- Country: India
- State: Tamil Nadu
- District: Thanjavur

Population (2001)
- • Total: 1,930

Languages
- • Official: Tamil
- Time zone: UTC+5:30 (IST)

= Eraharam =

Eraharam is a village in Kumbakonam taluk, Thanjavur district, Tamil Nadu. It is locally known as Eragaram. It has an old Murugan temple known as Kandhanathaswamy thirukovil. The residents' main occupations are agriculture and fishing.

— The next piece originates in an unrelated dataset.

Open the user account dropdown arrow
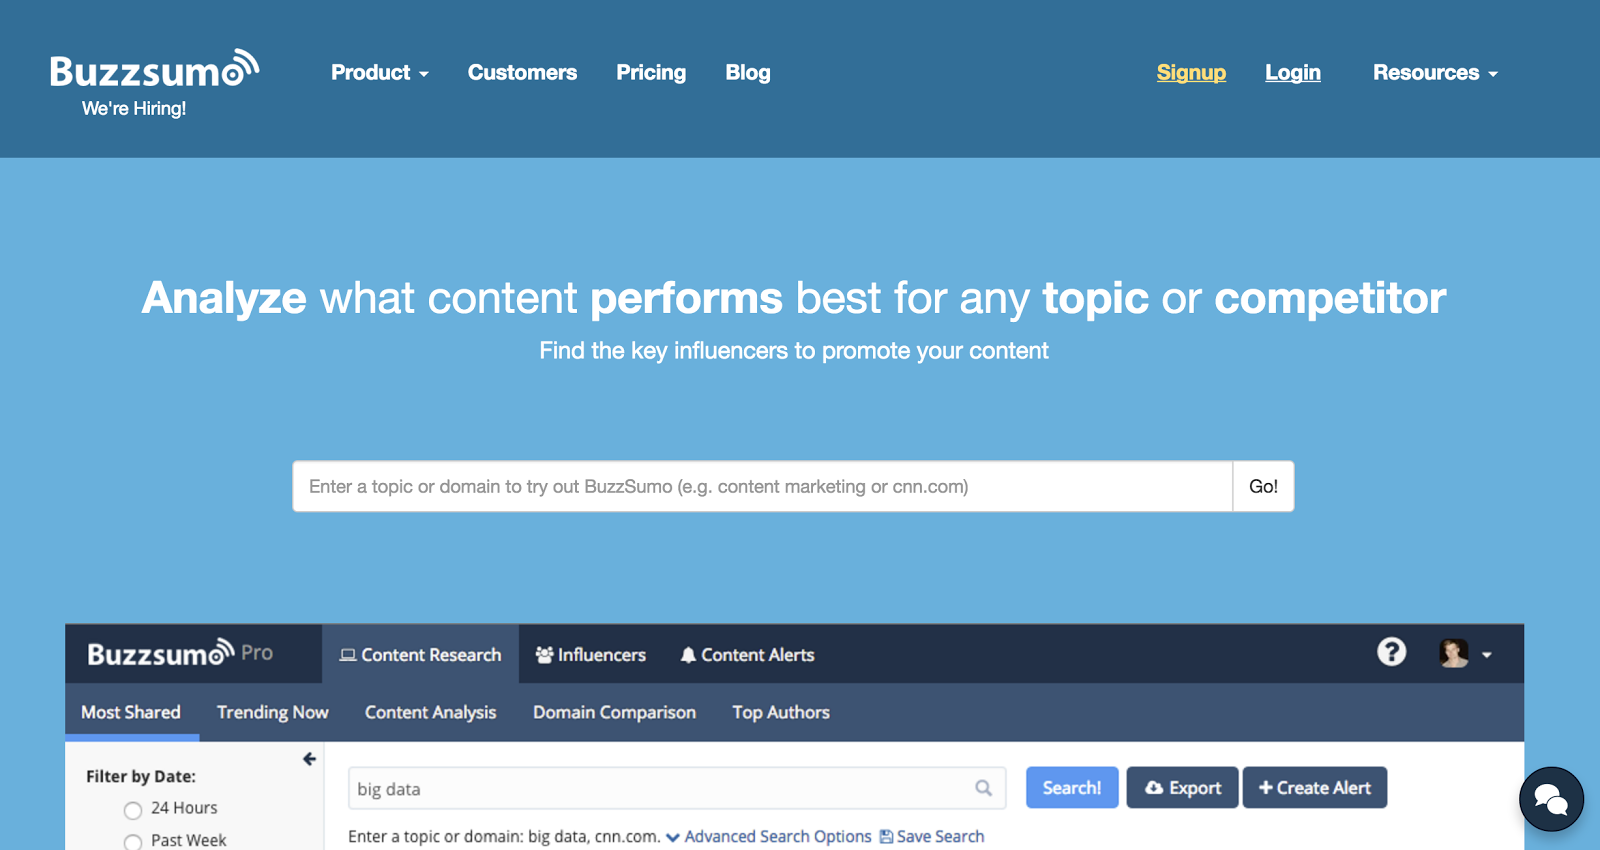The width and height of the screenshot is (1600, 850). point(1486,655)
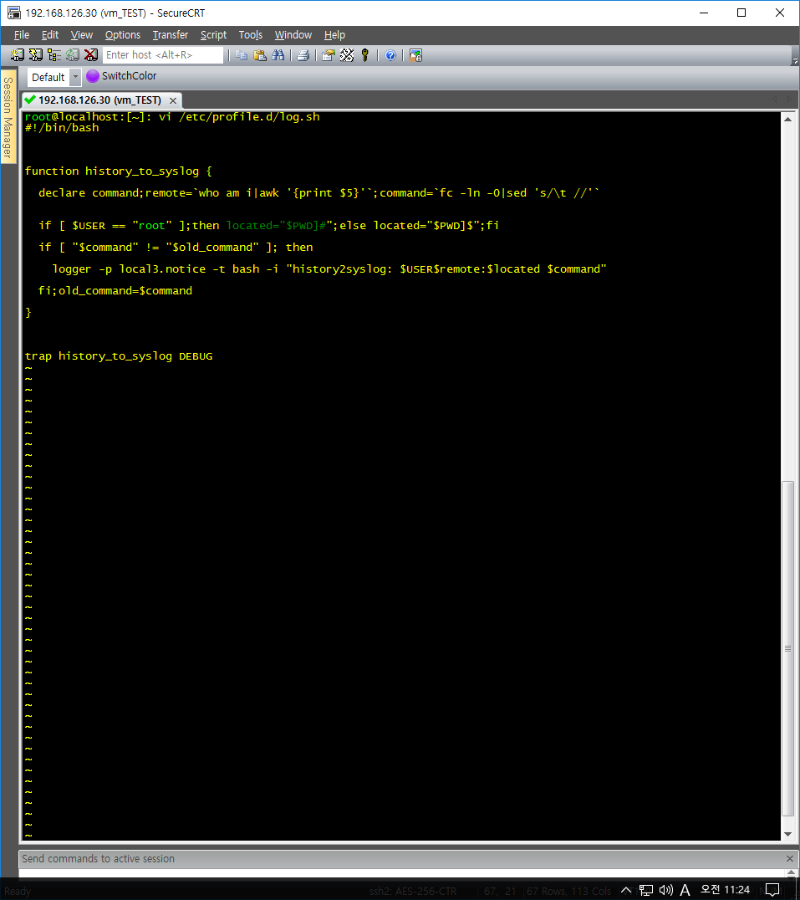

The water resources are ground water, tap water, canal water and water from Chakara Pond. There is a bus stop, but few road connections to the village. The population of the village shrank from 1930 (2001 census) to 1222 in the 2011 census. In the 2001 census, Eraharam had 924 males and 1006 females. The sex ratio was 1089 and the literacy rate, 70.16.
In this village there are many temples too. Some of them are:
- Unnathapureshwarar kovil
- Kandhanathaswamy thirukovil
- Eraharam Bala Sastha Aalayam

== Temples ==

There are many temples in this village, the murugan temple in this village is the adhi temple for swami malai murugan temple Kandhanathaswamy thirukovil

And there is a vinayagar temple and a sivan temple also known as Unnathapureshwarar kovil

== Transportation and Routes ==

This village has roads which connects this village to the neighbouring city Kumbakonam, and the villages of Innambur and thirupurambiyam. Buses also are available to this village. The nearest railway station is kumbakonam railway station and the nearest airport is Trichy International Airport.